# SUPPLIED INFORMATION:
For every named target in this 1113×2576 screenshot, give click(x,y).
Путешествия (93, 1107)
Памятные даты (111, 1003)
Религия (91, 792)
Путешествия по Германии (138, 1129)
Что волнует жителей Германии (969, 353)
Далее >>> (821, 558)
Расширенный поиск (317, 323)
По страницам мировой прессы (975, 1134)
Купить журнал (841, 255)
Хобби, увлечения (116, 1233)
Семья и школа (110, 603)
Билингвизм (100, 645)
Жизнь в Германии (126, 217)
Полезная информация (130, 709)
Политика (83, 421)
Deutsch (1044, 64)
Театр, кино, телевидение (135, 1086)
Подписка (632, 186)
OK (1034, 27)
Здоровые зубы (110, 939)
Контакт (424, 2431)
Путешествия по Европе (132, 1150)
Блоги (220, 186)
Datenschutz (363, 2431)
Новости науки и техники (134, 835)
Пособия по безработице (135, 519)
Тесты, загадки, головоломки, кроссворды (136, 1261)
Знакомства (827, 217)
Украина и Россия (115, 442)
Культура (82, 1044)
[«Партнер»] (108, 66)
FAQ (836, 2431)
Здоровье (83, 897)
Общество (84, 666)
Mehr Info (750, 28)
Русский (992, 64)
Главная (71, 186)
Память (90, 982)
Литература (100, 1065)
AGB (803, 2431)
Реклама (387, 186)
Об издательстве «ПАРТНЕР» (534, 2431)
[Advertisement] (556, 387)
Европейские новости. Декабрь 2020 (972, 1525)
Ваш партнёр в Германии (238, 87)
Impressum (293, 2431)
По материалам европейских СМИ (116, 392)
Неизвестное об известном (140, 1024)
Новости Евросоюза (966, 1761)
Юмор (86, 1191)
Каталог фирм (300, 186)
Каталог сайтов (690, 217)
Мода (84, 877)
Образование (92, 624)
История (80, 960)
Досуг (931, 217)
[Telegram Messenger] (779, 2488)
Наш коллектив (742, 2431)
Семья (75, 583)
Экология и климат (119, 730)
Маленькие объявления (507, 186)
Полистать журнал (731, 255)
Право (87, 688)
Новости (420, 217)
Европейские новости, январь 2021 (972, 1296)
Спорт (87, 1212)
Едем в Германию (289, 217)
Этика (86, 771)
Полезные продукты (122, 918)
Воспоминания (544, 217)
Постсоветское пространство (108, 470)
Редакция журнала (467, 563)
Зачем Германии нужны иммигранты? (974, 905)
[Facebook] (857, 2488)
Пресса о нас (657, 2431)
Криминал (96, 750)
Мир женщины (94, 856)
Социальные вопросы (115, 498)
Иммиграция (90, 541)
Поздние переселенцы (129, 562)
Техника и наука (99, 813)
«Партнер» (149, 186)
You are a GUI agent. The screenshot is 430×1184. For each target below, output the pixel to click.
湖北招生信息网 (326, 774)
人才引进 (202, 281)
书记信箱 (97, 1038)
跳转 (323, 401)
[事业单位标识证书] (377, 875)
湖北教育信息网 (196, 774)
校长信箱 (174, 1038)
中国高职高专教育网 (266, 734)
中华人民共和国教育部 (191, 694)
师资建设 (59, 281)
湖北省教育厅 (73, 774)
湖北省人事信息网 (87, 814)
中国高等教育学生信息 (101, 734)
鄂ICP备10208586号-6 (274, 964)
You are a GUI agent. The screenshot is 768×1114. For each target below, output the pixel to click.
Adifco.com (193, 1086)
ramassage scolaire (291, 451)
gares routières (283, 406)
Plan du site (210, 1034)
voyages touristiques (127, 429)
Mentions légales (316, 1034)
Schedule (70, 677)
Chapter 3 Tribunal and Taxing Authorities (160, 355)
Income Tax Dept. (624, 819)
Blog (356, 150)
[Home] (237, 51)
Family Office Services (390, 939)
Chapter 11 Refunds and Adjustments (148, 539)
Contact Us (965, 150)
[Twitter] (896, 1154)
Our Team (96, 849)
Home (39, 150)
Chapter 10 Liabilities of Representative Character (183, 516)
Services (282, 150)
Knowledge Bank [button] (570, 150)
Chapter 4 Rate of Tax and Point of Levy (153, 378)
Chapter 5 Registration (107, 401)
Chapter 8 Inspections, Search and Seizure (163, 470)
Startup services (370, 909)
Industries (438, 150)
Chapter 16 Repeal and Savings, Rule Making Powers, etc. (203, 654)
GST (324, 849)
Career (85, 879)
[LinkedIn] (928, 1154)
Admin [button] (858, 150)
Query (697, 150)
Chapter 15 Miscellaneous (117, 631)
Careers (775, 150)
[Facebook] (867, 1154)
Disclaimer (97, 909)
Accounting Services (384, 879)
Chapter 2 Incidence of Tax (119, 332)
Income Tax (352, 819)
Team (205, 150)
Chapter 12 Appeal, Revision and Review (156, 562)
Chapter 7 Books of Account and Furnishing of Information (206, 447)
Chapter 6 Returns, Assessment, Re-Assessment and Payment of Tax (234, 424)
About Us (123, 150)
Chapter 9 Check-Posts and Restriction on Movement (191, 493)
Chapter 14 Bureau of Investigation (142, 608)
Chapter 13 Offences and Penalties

# TASK ITEM:
Word for word, please print every line from the beginning of the records to the line bearing "Экология и климат (119, 730)", counting both ends and stopping there.

# EXERCISE RESULT:
For every named target in this 1113×2576 screenshot, give click(x,y).
Путешествия (93, 1107)
Памятные даты (111, 1003)
Религия (91, 792)
Путешествия по Германии (138, 1129)
Что волнует жителей Германии (969, 353)
Далее >>> (821, 558)
Расширенный поиск (317, 323)
По страницам мировой прессы (975, 1134)
Купить журнал (841, 255)
Хобби, увлечения (116, 1233)
Семья и школа (110, 603)
Билингвизм (100, 645)
Жизнь в Германии (126, 217)
Полезная информация (130, 709)
Политика (83, 421)
Deutsch (1044, 64)
Театр, кино, телевидение (135, 1086)
Подписка (632, 186)
OK (1034, 27)
Здоровые зубы (110, 939)
Контакт (424, 2431)
Путешествия по Европе (132, 1150)
Блоги (220, 186)
Datenschutz (363, 2431)
Новости науки и техники (134, 835)
Пособия по безработице (135, 519)
Тесты, загадки, головоломки, кроссворды (136, 1261)
Знакомства (827, 217)
Украина и Россия (115, 442)
Культура (82, 1044)
[«Партнер»] (108, 66)
FAQ (836, 2431)
Здоровье (83, 897)
Общество (84, 666)
Mehr Info (750, 28)
Русский (992, 64)
Главная (71, 186)
Память (90, 982)
Литература (100, 1065)
AGB (803, 2431)
Реклама (387, 186)
Об издательстве «ПАРТНЕР» (534, 2431)
[Advertisement] (556, 387)
Европейские новости. Декабрь 2020 (972, 1525)
Ваш партнёр в Германии (238, 87)
Impressum (293, 2431)
По материалам европейских СМИ (116, 392)
Неизвестное об известном (140, 1024)
Новости Евросоюза (966, 1761)
Юмор (86, 1191)
Каталог фирм (300, 186)
Каталог сайтов (690, 217)
Мода (84, 877)
Образование (92, 624)
История (80, 960)
Досуг (931, 217)
[Telegram Messenger] (779, 2488)
Наш коллектив (742, 2431)
Семья (75, 583)
Экология и климат (119, 730)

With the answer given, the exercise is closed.